Additionally, the MMT clay has a large surface area and porous morphology, which retains more water molecules available for plants. Hence, the use of MMT is also favorable for enhanced plant growth. Moreover, the amine modification further enhances MMT properties for plant growth. The AA-MMT modified with a moderate amount of TEPA improved CO₂ adsorption capacity on MMT's surface, which ultimately increased soil fertility and enhanced plant growth.

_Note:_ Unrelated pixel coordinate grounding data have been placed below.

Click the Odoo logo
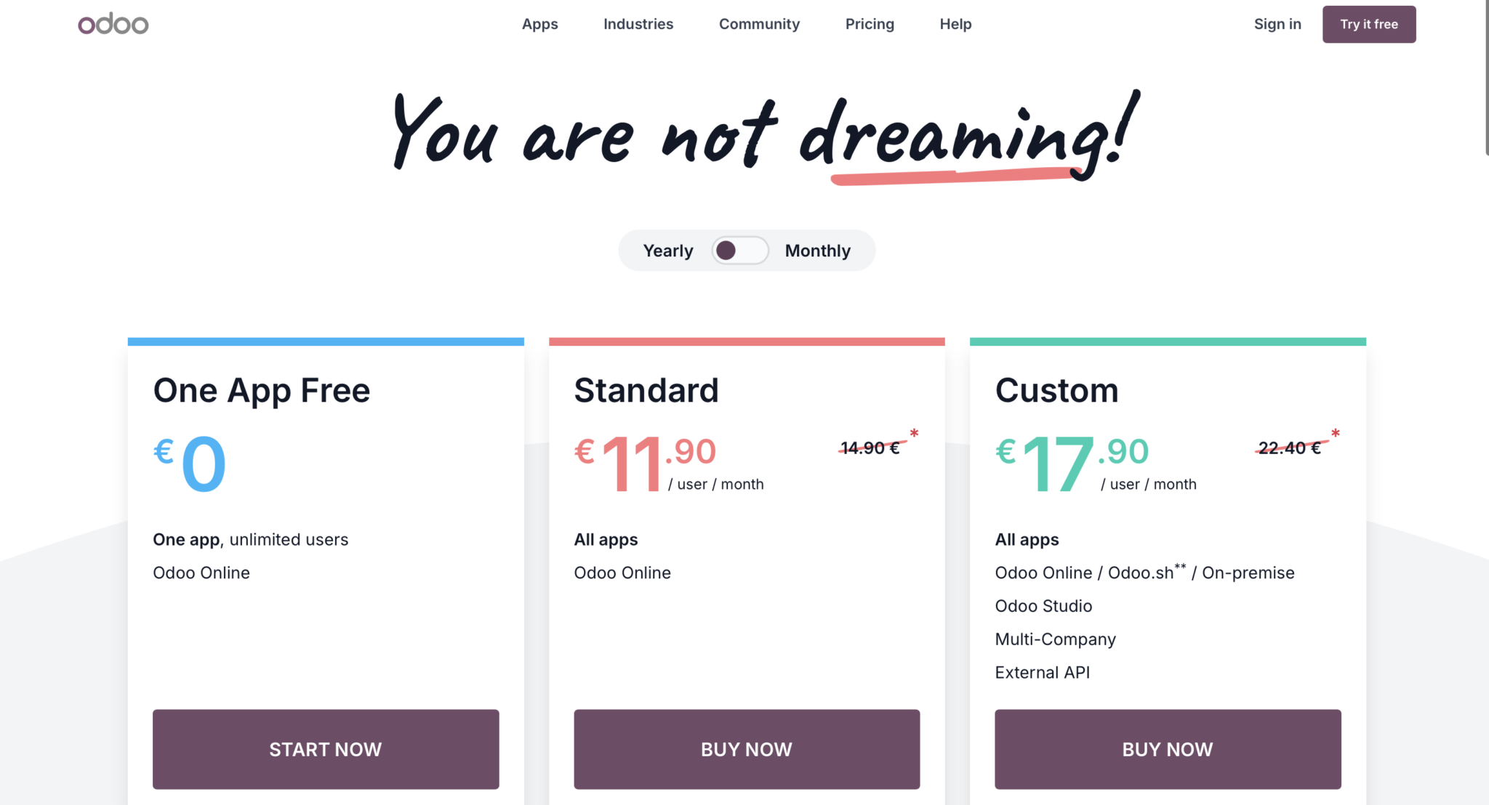The height and width of the screenshot is (805, 1489). pyautogui.click(x=113, y=24)
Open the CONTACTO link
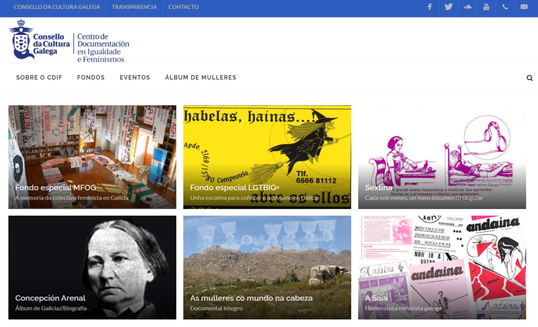Screen dimensions: 538x327 pos(183,7)
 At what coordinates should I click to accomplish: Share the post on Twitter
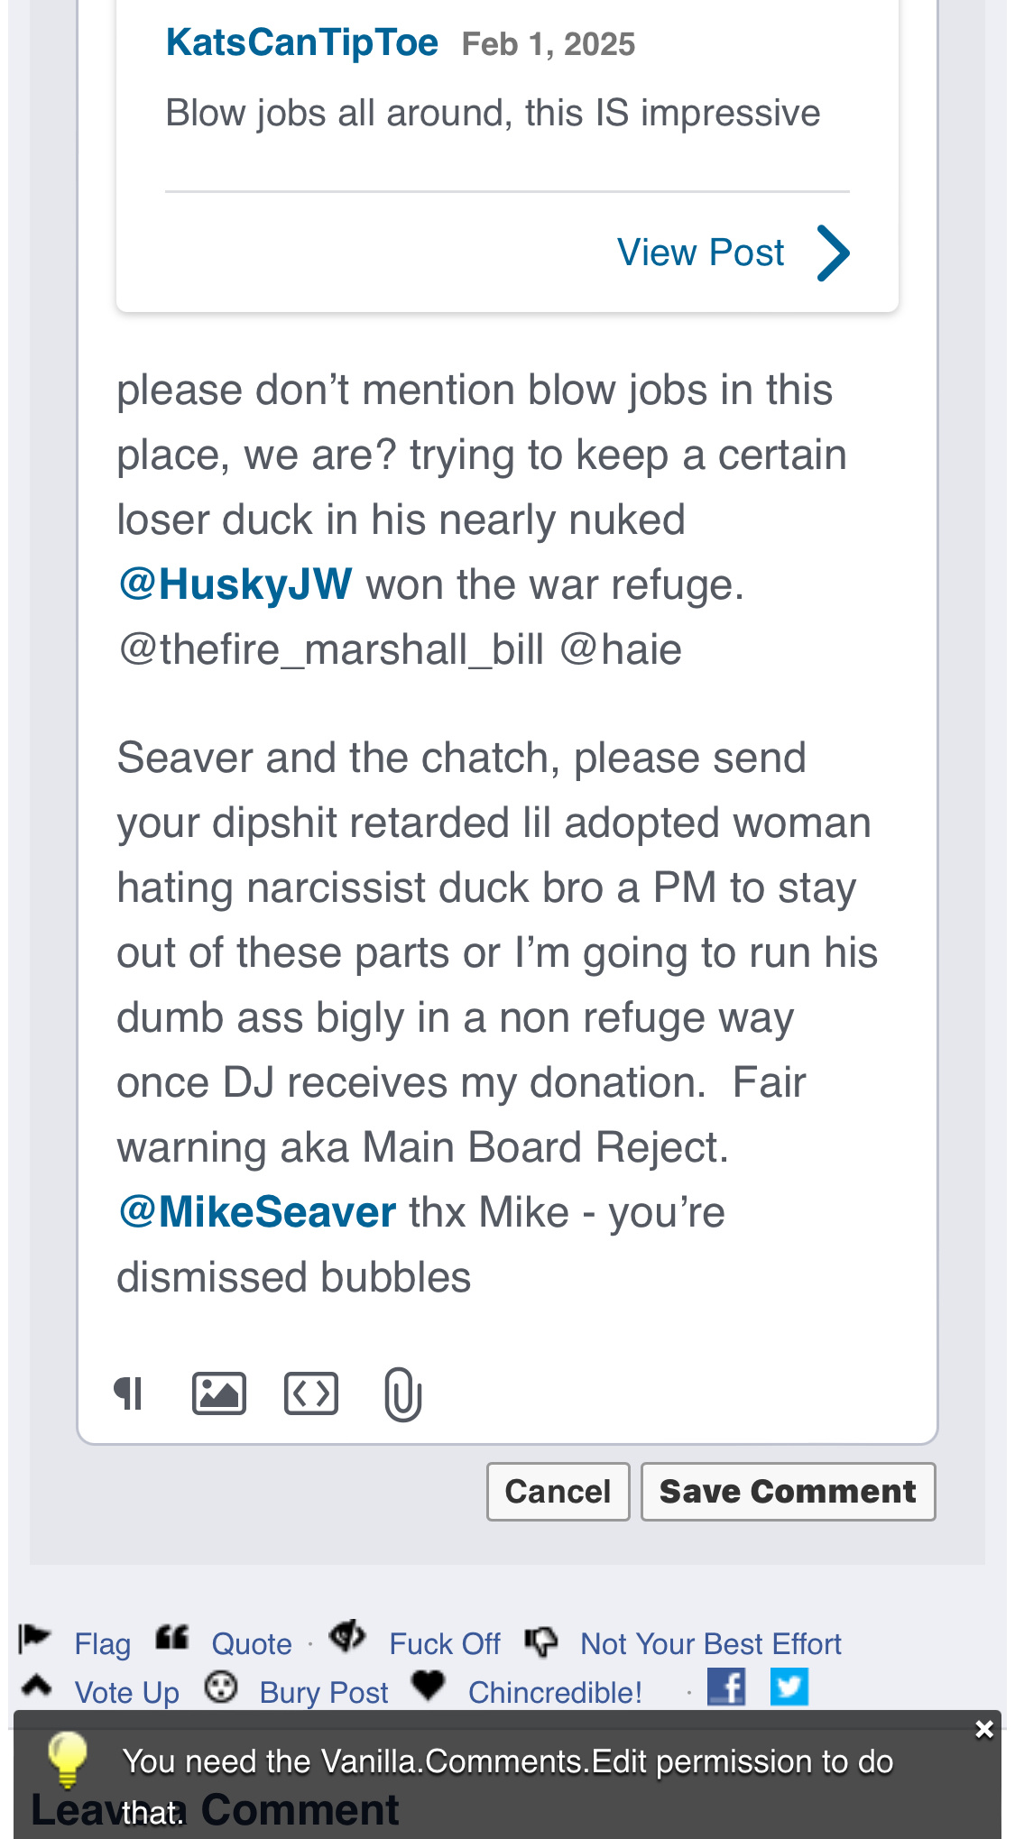click(x=789, y=1687)
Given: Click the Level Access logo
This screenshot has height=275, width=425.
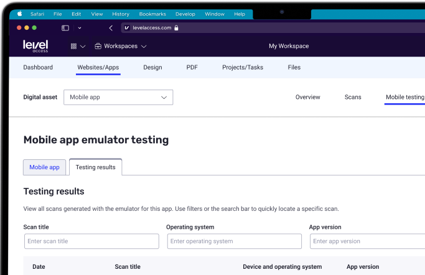Looking at the screenshot, I should [x=35, y=46].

To conclude, aspects of the present disclosure are directed to mitigating carbon dioxide (CO₂) emissions in the atmosphere by storing it in sandy soil and utilizing it for plant growth. MMT clay was successfully purified and acidified with HCl to increase its surface area and porosity. The MMT clay was functionalized with TEPA as an effective CO₂ adsorbent to enhance soil fertility. Pure MMT, acidified MMT, and TEPA-modified MMT clay samples were successfully characterized by XRD, FTIR, SEM, TEM, and DLS techniques. The results indicate that the clay structure is retained, TEPA moiety is present, and the surface roughness is increased after TEPA modification. CO₂ adsorption results suggest that TEPA30 is the most suitable clay sample with a higher plant growth rate than other prepared TEPA-based fertilizers.

Numerous modifications and variations of the present disclosure are possible in light of the above teachings. It is, therefore, to be understood that within the scope of the appended claims, the invention may be practiced otherwise than as specifically described herein.